▼▼▼

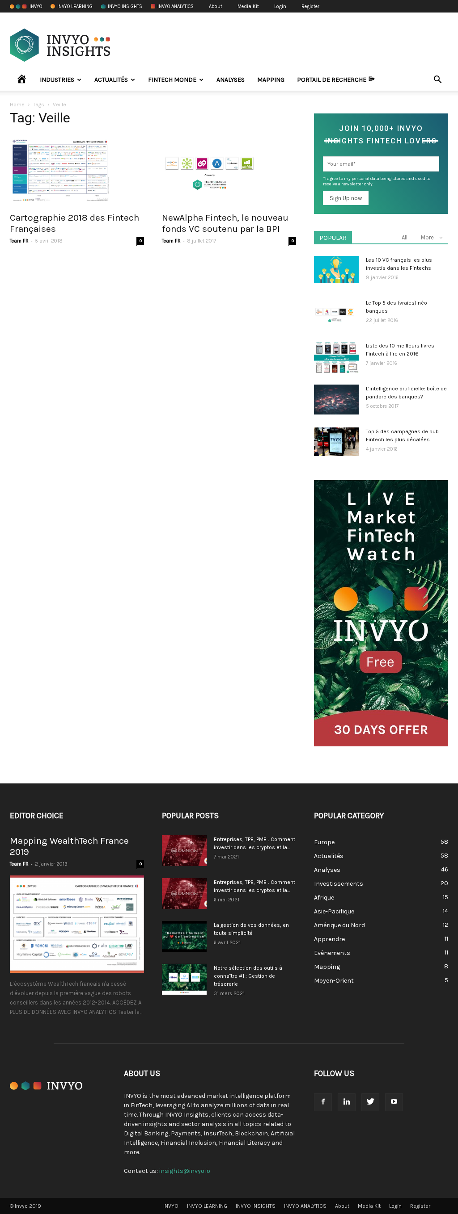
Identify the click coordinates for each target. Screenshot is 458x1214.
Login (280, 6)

▲▲▲
▼▼▼

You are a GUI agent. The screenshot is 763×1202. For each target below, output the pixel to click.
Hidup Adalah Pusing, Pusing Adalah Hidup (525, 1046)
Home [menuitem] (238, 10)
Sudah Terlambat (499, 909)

▲▲▲

Saringlah item di atas dengan menyalin setiap baris yang memuat kata "click".

Identify the click coordinates for each target. Screenshot is 458x1214.
You are a GUI agent. The screenshot is 763×1202. For each target below, output the pixel to click.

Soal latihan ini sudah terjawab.